Staunton, January 10 – The recent release of nationality data from the 2010 Russian Federation census is prompting the members of ever more groups to reflect on the situation they now find themselves in and to ask what they should do to improve their lot and in some cases to ensure the survival of their people.
A leader of the small Finno-Ugric Mari nation is the latest to do so. Yury Yerofeyev, head of Moscow’s Mari community, pointedly asks whether the situation today proves that Mikhail Kandaratsky was write a century ago when he wrote that “sad is the past of the Cheremis [Mari} people, said is its present and still sadder is its future” (finugor.ru/node/22596).
Yerofeyev says that the new census results mean that one cannot but agree with the Kazan professor.given what has happened to the Mari, a group oppressed by tsarist autocracy and one which “for centuries has had imposed on its consciousness submissiveness and a sense of being a second class people and kept from the administration of its own fate.”
Between the 2002 and 2010 Russian censuses, the Mari people declined in number by 57,000 people, “falling back to the level they were at in 1965.” “And in comparison with the demographic boom which came during the last years of Soviet power, the Maris became almost 100,000 (15 percent) fewer than they were in 1989.”
“What is this?” Yerofeyev asks: “Payment for ‘the happiness of living in a capitalist paradise’ or the beginning point of the disappearance of the Cheremis ethnos?” Like other Maris, he wants to know how this happened, “was it by the mortality of people, assimilation with other peoples, the mass exodus of Maris to find work … or a criminally distorted census?”
The last factor undoubtedly has played a role, he suggests, especially because Moscow has an interest in “concealing the true indicators connected with the decline of the share of the ethnic Russian ethnos” and fears that any reports about which could undermine “social stability” especially in the run-up to the Duma and presidential elections.

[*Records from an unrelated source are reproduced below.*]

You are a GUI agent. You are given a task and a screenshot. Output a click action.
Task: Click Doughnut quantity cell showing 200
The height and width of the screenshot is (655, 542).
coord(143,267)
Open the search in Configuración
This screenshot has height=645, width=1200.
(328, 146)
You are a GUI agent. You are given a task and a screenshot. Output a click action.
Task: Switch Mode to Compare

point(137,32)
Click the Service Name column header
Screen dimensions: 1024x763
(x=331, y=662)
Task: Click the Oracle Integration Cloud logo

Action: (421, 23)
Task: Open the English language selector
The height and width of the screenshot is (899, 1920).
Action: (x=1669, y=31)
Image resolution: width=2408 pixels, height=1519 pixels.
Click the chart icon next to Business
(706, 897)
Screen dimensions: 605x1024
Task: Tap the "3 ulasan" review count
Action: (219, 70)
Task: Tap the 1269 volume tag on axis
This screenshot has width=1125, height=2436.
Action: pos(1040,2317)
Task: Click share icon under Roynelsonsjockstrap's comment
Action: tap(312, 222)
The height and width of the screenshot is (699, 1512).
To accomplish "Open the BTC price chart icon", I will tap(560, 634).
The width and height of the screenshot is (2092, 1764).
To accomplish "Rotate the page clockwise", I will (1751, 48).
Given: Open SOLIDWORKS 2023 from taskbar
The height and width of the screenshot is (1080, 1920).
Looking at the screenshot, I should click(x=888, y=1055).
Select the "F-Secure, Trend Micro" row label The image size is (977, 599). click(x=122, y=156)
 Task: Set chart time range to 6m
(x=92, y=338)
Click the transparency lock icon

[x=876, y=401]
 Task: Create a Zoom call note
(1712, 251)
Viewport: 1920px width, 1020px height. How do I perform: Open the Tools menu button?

“It is clear to all,” given the rising tide of popular distrust for the powers that be, he writes, “that the delays with the release of summary data of the census” were the result of political calculations. Thus, “in this sense, the census of 2010 had not so much a social-economic goal” as such enumerations are supposed to have “as a political one.”
In order to correct the situation, Yerofeyev continues, an Internet site should appear “in the nearest future the entire set of statistics about the sizes of each region where there are registered members of our community” and that this should be done by Mari activists rather than Russian officials.
That need in turn raises the issue of the reliability of the Mari social organization Mary Mer Kanash, a group that remains unregistered and whose leaders have sought “to privatize” the Mari people into their own hands by “deceptive means,” as well as Moscow-imposed officials like the current head of Mari El.
What is needed now is the convention of a genuine popular assembly of Maris from all across the Russian Federation, a group that “undoubtedly will be interested in the level of representation of Maris and other residents populating Mari El in the organs of the federal legislative branch, including the State Duma and the Federation Council.”
United Russia and its officials in Mari El, Yerofeyev says, have eliminated all representation of the Mari nation in these assemblies, something that “never was in the case in Soviet times or even in the years of Yeltsin’s rule” and something that leaves the nation feeling something less than complete.”
“Such a short-sighted, hypocritical policy of recent times serves as a reminder after a century about the past rightless position of the Mari people,” the Moscow community leader writes. “The time has come,” he says,” to say “‘No’ to all who at the federal and regional levels allow themselves to irresponsibly declare Maris” who speak up “’nationalists.’”
And there are some hopeful signs that the Maris, despite their diminished numbers, are beginning to wake up to their possible fate and take political action. Only 52 percent of them voted for United Russia in the Duma elections, “a real indicator of the declining level of trust of residents of the republic and above all of the urban population to local bureaucrats.”
This trend, Yerofeyev concludes, “will continue in the March 4 vote for president” in large part because “circumstances in the country are such that the main opponent to the criminal powers that be already are not the proletariat of the Marxist era but business which is in an objective contradiction with the existing system of ineffective economics and bureaucracy.”